埋头写作业的陈福香闻到这股味道,抬头就看到他碗里黑褐色的药汁,秀气的眉头顿时拧了起来,细白的牙齿咬住红唇,两边的腮帮子胀鼓鼓的,表情很不落忍。
岑卫东看得发笑,他都还没喝呢,这姑娘比他这个喝药的人都还紧张,还难受。
他坐在凳子上,扬了扬药碗:“怕喝中药?”
陈福香小脑袋不停地点,秀气的小嘴扁了扁:“好难喝的。”
小时候,她妈没少带着她去看病,每次医生都给她开一包的中药,好像有一阵,她天天都喝,喝得简直想吐,她不肯喝,她妈就掐着她的嘴,灌她喝。所以现在看到中药她就色变。
“良药苦口利于病,只要能治好病,受些苦也是值得的!”岑卫东淡淡地说完这句话,仰起头,一口就把大半碗中药给喝光了。
陈福香瞠目结舌地看着他。
那么大只碗,那么多的药,他竟然一下子全喝完了,他就不难受吗?这股味道,别说喝了,光是闻,她都想吐。
“你要不要吃颗糖?”陈福香从口袋里摸出一个水果糖,怯怯地递到岑卫东面前。
岑卫东看着摊开的这只手,真小,恐怕只有他的一半大,白白嫩嫩的,手背上还有几个小窝,看起来软绵绵的,让人很想戳一下。
克制住突然冒出来的不合时宜的念头,他的目光挪到水果糖上,是那天陈阳特意买回来哄她的。果然是个小姑娘,随身都带着糖果。
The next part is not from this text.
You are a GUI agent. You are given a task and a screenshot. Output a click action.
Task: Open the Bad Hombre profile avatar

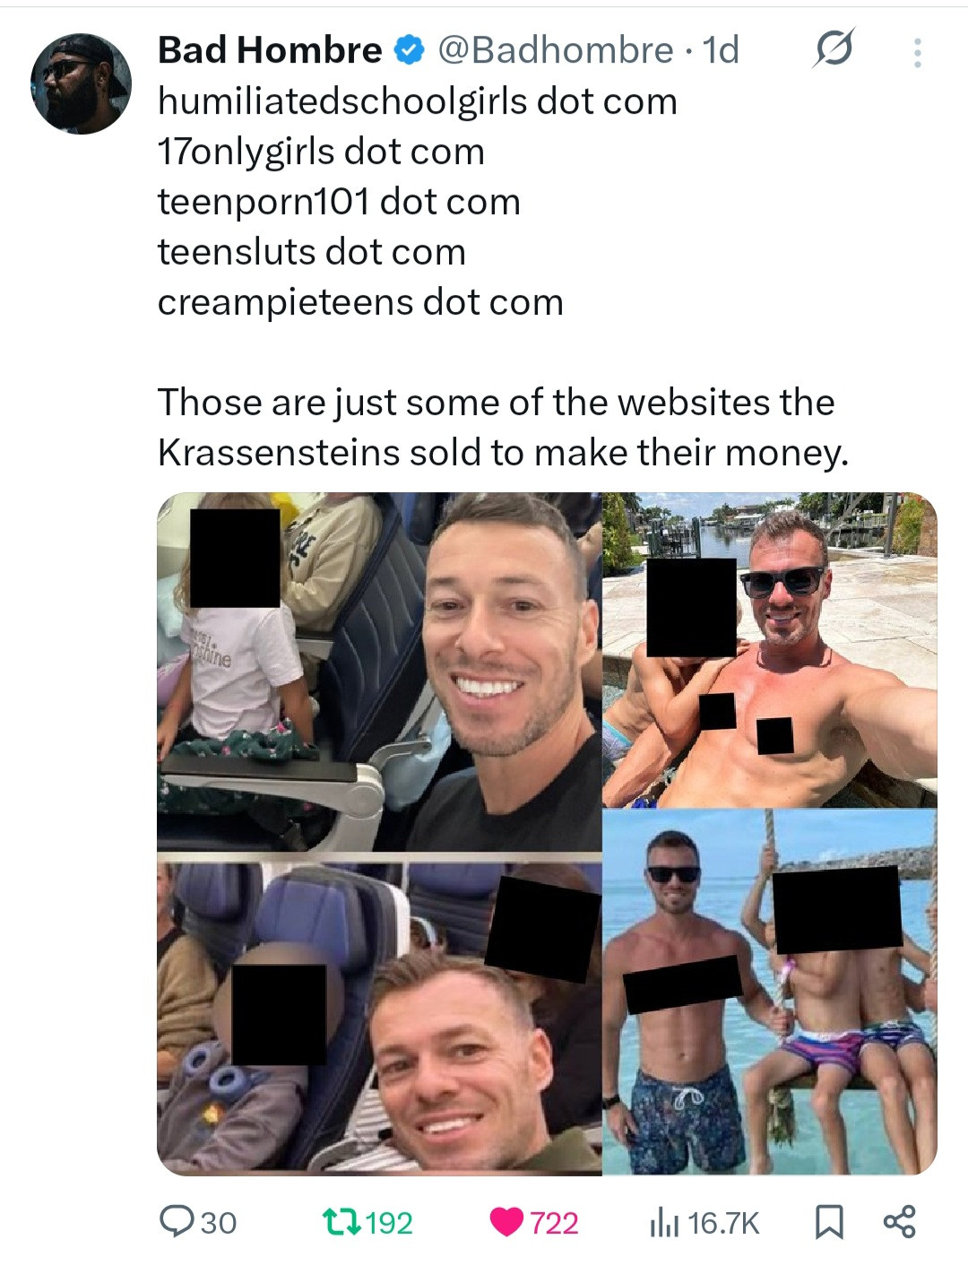point(81,84)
岑卫东拇指和食指捻着糖纸的包装,发出细碎的声响,逗她:“真给我吃啊?挺贵的吧!”
他这么说,陈福香还真有点舍不得,这可是哥哥送她的生日礼物,总共就十几颗,分了向上和四奶奶各两颗,又给哥哥两颗,只剩几颗了她都舍不得吃,今天也是因为这难闻的中药味勾起了她的回忆,所以才会大方地给他一颗。
小姑娘的眼底闪过不舍,但还是坚定地说:“你喝了药,嘴里很苦,给你吃吧。”
“那我真吃了。”岑卫东漆黑的眸子盯着小姑娘,嘴角扬起,两只手利落地剥开了糖纸,手捏着糖纸的一角,突地将糖塞进了小姑娘微张的嘴里。然后利落地起身,拍了拍手,将糖纸团成一团,丢在扫帚上。
陈福香傻眼,咬住水果糖,含糊不清地说:“你……你怎么给我吃呀。”
岑卫东回头看了她一眼,黑眸中带着还未消散的笑意:“哥哥是大人,不怕吃药不怕苦。”
说完,走到院子里给瓦罐下面添火去了。
陈福香含住糖,看着他的背影,意外地觉得这个人的背影特别的高大,仅次于她哥。
从门外拖了一截黄荆条进来的陈向上看到小伙伴儿眼底的崇拜,不高兴了:“福香,你看他干嘛?猜猜我要做什么?”
对于他那点心思,陈福香已经摸得透透的了,不用猜都知道:“你要做弹弓。”
“嘿嘿,福香你还真聪明,一下子就被你猜中了。有了弹弓,咱们下次可以去打麻雀,省的它们总去吃咱们的粮食。你想不想要,我也给你做一个。”陈向上得意地说。
陈福香摇头:“不用,我要想抓麻雀可以让栗子帮忙。”
这下轮到陈向上羡慕了:“栗子还真是好,你说我上山这么多次,怎么就没一只小猴子愿意跟着我呢?”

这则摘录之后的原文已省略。